US 12,146,838 B2
	Deep learning-based crack segmentation through heterogeneous image fusion
Wei Song, Tuscaloosa, AL (US); and Shanglian Zhou, Tuscaloosa, AL (US)
Assigned to THE BOARD OF TRUSTEES OF THE UNIVERSITY OF ALABAMA, Tuscaloosa, AL (US)
Filed by THE BOARD OF TRUSTEES OF THE UNIVERSITY OF ALABAMA, Tuscaloosa, AL (US)
Filed on May 28, 2021, as Appl. No. 17/333,252.
Claims priority of provisional application 63/031,862, filed on May 29, 2020.
Prior Publication US 2021/0372938 A1, Dec. 2, 2021
Int. Cl. G06T 7/55 (2017.01); G01N 21/88 (2006.01); G06N 3/045 (2023.01); G06N 3/08 (2023.01); G06T 7/00 (2017.01)

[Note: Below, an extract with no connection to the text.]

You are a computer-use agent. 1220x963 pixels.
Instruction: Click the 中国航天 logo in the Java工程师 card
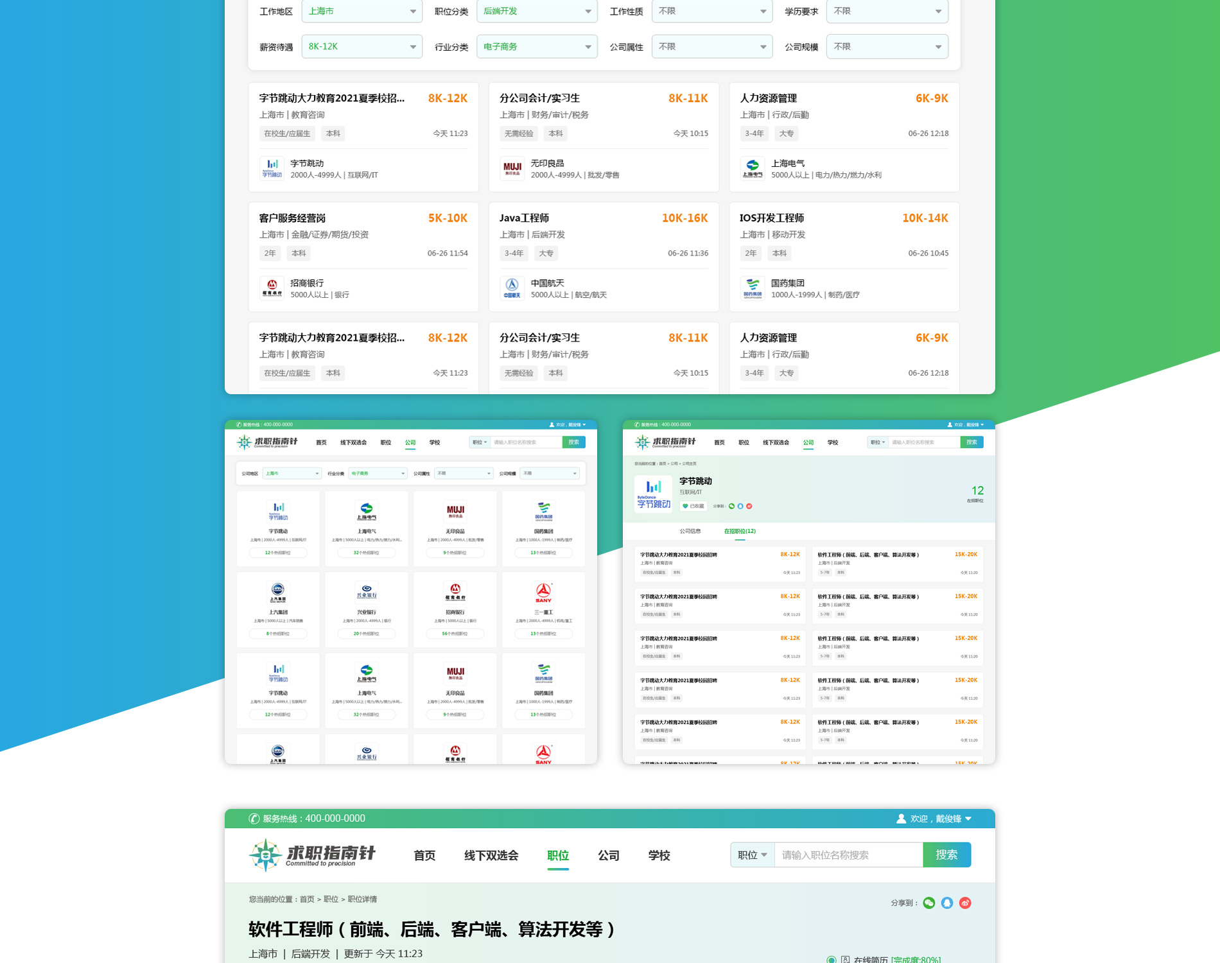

CPC G01N 21/8851 (2013.01) [G06N 3/045 (2023.01); G06N 3/08 (2013.01); G06T 7/0004 (2013.01); G06T 7/97 (2017.01); G01N 2021/889 (2013.01); G01N 2203/0062 (2013.01); G06T 2207/20084 (2013.01); G06T 2207/20221 (2013.01)]

12 Claims

1. A method for detecting cracks in road segments comprising:

receiving raw 3D range data for a first image by a computing device from an imaging system, wherein the first image comprises a plurality of pixels;

receiving raw 2D intensity data for the first image by the computing device from an imaging system, wherein the raw 2D intensity data have pixel-to-pixel location correspondence with the raw 3D range data, wherein the pixel-to-pixel location correspondence between the raw 2D intensity range data and raw 3D range data generates spatial co-location features that each uniquely identify a portion of a road segment that each pixel of the plurality of pixels correspond to;

generating fused data containing the spatial co-location features by integrating the raw 3D range data and raw 2D intensity data to generate fused data for the first image by the computing device, wherein the fused data is generated directly from the raw 3D range data and the raw 2D intensity data without any preprocessing or filtering of the raw 3D range data or the raw 2D intensity data;

providing the co-location features to a deep convolutional neural network (“DCNN”) by the computing device; and

receiving a label for each pixel of the plurality of pixels from the DCNN by the computing device, wherein a received label for a pixel indicates whether or not the pixel is associated with a crack, wherein the raw 2D intensity data and the raw 3D range data each comprise a same number of pixels, wherein the DCNN is an encoder-decoder network that receives the raw 2D intensity data and raw 3D range data with the pixel-to-pixel location correspondence, wherein the encoder-decoder network comprises an encoder module and a decoder module, wherein the encoder module comprises two branches, wherein each branch of the encoder module contains a plurality of convolutional layers, wherein the decoder module contains a same number of transposed convolutional layers as either branch of the encoder module, wherein the first branch of the encoder module receives the raw 2D intensity data and produces intensity-based features, wherein the second branch of the encoder module receives the raw 3D range data and produces range-based features, and further wherein the output features from both branches are integrated through an addition operation.